Here’s What Just Moved Zogenix, Inc. (NASDAQ:ZGNX) And Novo Nordisk (NYSE:NVO)


Zogenix, Inc. (NASDAQ:ZGNX) is the big mover this week, with the company running on the release of some clinical trial data. The data derives from a phase III study of what Zogenix calls ZX008 – a drug designed to treat patients with Dravet syndrome, which is also known as severe myoclonic epilepsy of infancy (SMEI). Dravet syndrome is a form of epilepsy that often affects children and, right now, there’s essentially no treatment for patients with the condition. It’s characterized by frequent seizures and the seizures are unpredictable but often triggered by hot temperatures or fever.

So there’s an established unmet need – how did the drug perform?

Well, in short, very well. The above-mentioned seizures are generally regarded as the yardstick in this sort of investigation, with various frequency and severity measurements used to establish improvement or otherwise. In this instance, the trial was set up to measure mean monthly convulsive seizures compared to placebo and, specifically, a reduction in this monthly number, as a primary endpoint.

As per the results, patients taking ZX008 achieved a 63.9% reduction in seizures compared to placebo. That’s the primary endpoint hit. An additional measurement that looked at the median percent reduction in monthly convulsive seizure frequency also beat out on placebo, coming in at a 72.4% reduction in patients taking the drug as compares to a reduction of just 17.4% in patients that received placebo. P-values on both metrics came in as statistically significant and the safety profile of the drug in this trial was relatively clean.

So what’s next?

This program is split into two pivotal trials, one as outlined above and a second phase III in the same indication. The company is planning to submit registration applications in the US and Europe that are supported by both studies, so now focus turns to the second study and its topline release, which is slated for during the first half of next year.

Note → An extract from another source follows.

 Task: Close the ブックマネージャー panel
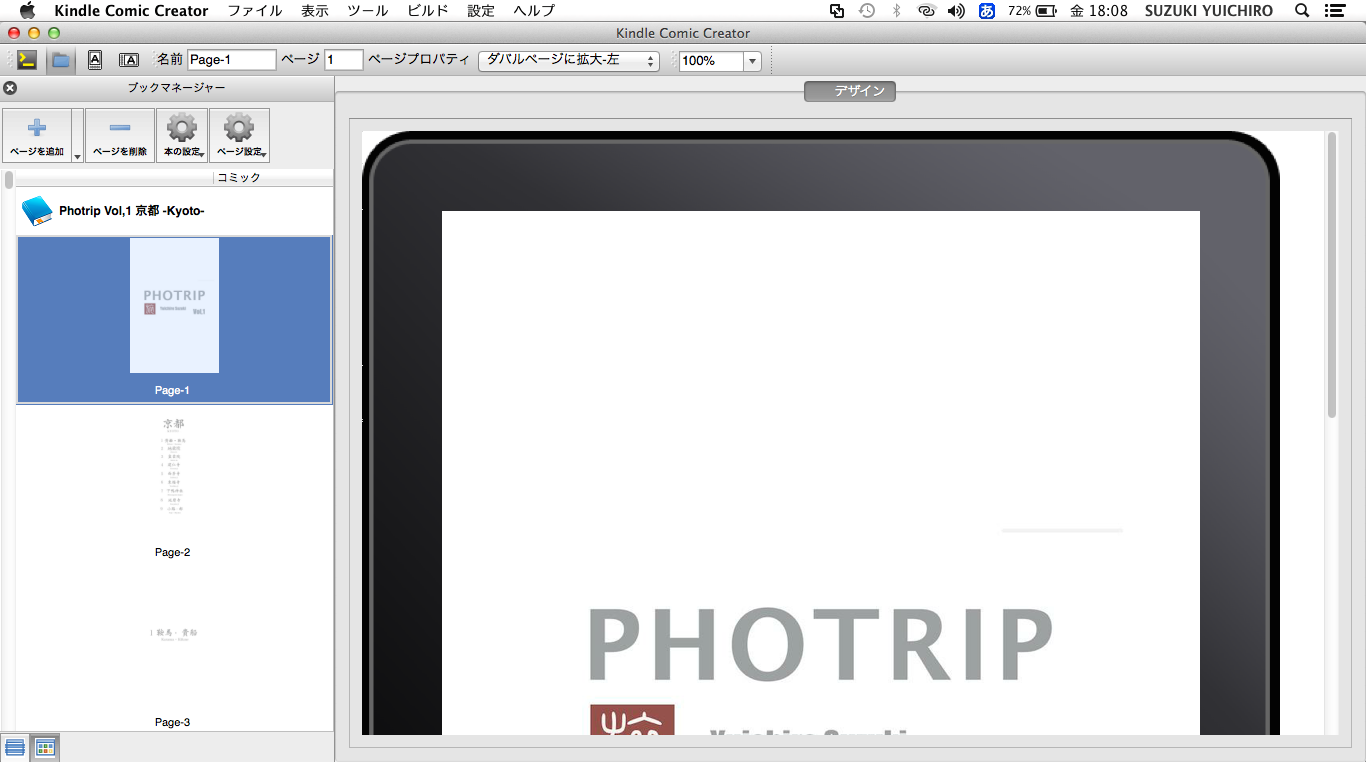pyautogui.click(x=10, y=88)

If we see the data hit press in line with the numbers we’ve already seen, the drug will have a very strong chance of gaining approval in the US and Europe. This, as mentioned, is a large unmet need and any hint of efficacy (assuming safety is no issue) would likely have been enough to underscore a solid approval application. With the numbers as strong as they are however, and especially if the secondary phase III follows suit, things look good.

At the close of play on Friday, Zogenix went for a little over $35 a share having picked up a 172% run during the session.

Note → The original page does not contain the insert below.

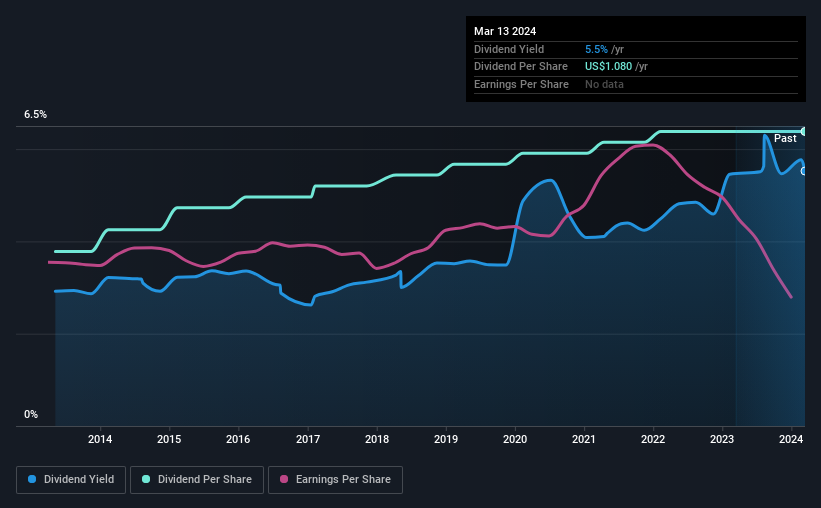The image size is (821, 508).
Task: Click the 2018 year on the time axis
Action: 377,439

Another event of note in the biotechnology space right now is the latest announcement by big pharma drugmaker Novo Nordisk (NYSE:NVO). The company just told markets that the FDA has approved a registration application for Fiasp (fast-acting insulin aspart) for the treatment of adults with diabetes.

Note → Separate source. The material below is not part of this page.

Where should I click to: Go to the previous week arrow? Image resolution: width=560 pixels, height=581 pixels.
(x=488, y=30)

Novo is already one of a couple of leaders in the diabetes space, but with a range of alternative approaches to treatment set to hit markets over the coming decade, the company is trying to innovate on its already approved insulin therapies in an attempt to maintain its leadership position.

In this instance, Novo has taken its NovoLog asset and added what’s called niacinamide (vitamin B3). The addition of this B3 helps speed up the rate of absorption, meaning it can be taken at the beginning of a meal or within 20 minutes after starting a meal, as the insulin will appear in the blood approximately 2.5 minutes after dosing.

The company first applied for approval on this Fiasp asset back in 2016 and it’s already approved in Europe. It’s also already approved in Canada but not for use in insulin pumps. The initial application, however, was rejected, with the FDA issuing a complete response letter (CRL) citing certain concerns over administration as being at the root of the rejection. Novo collected some data in an attempt to overcome the concerns and resubmitted, which led to the just announced approval.

Novo is a $120 billion behemoth, so a drug approval isn’t going to move it to the same scale as the above Zogenix, but the company has still been able to pick up a couple of percentage points on the news and currently trades for around $48.83 a share.